Chang and Tzeng (2013) studied the long-run PPP validity in Bulgaria, the Czech Republic, Estonia, Hungary, Latvia, Lithuania, Poland, Romania, and Russia from 1995 to 2008. The authors utilized a complex combination of non-linear root testing to determine that long-run PPP validity does not exist between these nine transitioning nations. They do postulate that as these transitioning economies continue to open to trade, there will be stronger PPP correlation between the countries in the future.

Jiang et al. (2015) conducted an empirical analysis of 34 Organization for Economic Cooperation and Development (OECD) nations from 1994 to 2013. The analysis attempted to determine if PPP theory was valid in any capacity amongst the 34 nations. The authors utilized another form of root testing as part of their analysis. Overall, the results showed that PPP was valid for half of the 34 OECD nations analyzed. This fact is because OECD member nations range from industrialized to transitioning economies.

The scholarly literature I chose to focus on demonstrates two factors among the nations studied and analyzed.

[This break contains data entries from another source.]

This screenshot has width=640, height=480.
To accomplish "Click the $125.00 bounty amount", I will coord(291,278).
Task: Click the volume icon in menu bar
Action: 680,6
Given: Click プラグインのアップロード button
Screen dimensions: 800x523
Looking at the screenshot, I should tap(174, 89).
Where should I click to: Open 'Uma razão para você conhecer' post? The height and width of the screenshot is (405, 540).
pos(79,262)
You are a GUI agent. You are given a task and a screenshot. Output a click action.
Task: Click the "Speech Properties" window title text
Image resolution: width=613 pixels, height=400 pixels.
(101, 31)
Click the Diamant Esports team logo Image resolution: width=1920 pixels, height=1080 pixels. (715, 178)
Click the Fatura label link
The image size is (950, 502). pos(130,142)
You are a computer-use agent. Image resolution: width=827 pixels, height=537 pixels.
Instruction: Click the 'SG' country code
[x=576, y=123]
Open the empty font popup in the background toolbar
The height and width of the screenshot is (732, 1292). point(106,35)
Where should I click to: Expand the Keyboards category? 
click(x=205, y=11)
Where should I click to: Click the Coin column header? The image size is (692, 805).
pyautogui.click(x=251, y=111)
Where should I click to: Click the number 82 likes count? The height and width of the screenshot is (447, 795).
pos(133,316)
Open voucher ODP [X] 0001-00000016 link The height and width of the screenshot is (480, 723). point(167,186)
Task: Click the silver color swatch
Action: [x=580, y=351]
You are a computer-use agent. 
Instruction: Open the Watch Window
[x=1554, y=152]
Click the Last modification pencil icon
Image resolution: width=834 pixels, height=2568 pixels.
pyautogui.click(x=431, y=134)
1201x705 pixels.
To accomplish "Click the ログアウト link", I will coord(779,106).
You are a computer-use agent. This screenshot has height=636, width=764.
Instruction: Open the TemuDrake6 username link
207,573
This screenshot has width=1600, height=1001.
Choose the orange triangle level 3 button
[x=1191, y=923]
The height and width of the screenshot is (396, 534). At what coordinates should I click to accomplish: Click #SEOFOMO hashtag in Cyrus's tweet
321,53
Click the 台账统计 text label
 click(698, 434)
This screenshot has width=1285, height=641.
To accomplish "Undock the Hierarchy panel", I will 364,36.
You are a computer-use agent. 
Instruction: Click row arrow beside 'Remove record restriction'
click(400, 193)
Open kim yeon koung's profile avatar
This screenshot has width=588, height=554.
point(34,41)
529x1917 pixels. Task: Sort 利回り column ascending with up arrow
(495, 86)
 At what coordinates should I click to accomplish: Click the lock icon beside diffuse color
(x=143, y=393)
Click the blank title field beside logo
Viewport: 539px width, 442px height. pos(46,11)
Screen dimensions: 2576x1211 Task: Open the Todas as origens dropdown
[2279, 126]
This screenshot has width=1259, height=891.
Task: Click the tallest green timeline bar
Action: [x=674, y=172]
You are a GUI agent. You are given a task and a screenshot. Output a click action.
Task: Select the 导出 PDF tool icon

First, there is an inversely proportional relationship between PPP validity and a nation’s economic stability and stage of development. Finally, PPP remains a strong economic indicator for industrialized nations who participate in the global economy. Overall, PPP is a valuable economic metric if it is taken in context and used with other information.



Chang, T., & Tzeng, H. (2013). Purchasing power parity in nine transition countries: Panel SURKSS test. International Journal of Finance and Economics, 18(1), 74-81. https://doi-org.ezproxy.liberty.edu/10.1002/ijfe.457


Chun, J., Bahmani-Oskooee, M., & Chang, T. (2015). Revisiting purchasing power parity in OECD. Applied Economics, 47(40), 4323-4334. https://doi.org/10.1080/00036846.20151026592/


Gyamphi, E. (2017). Testing the validity of the purchasing power parity in the BRICS: Further evidence. EuroEconomica, 2(36), 117-122.


Oskooee, M., Chang, T., & Wu, T. (2015). Purchasing power parity in transition countries: Panel stationary test with smooth and sharp breaks. International Journal of Financial Studies, 3(2), 153-161. https://doi.org/10.3390/ijfs3020153


Rawlins, G. (2016). Sub-Sahara’s experience with the purchasing power parity hypothesis. The Journal of Applied Business and Economics, 18(2), 22-27.


Satterlee, B. (2018). Cross Border Commerce (3rd ed.). Synergistics International Inc.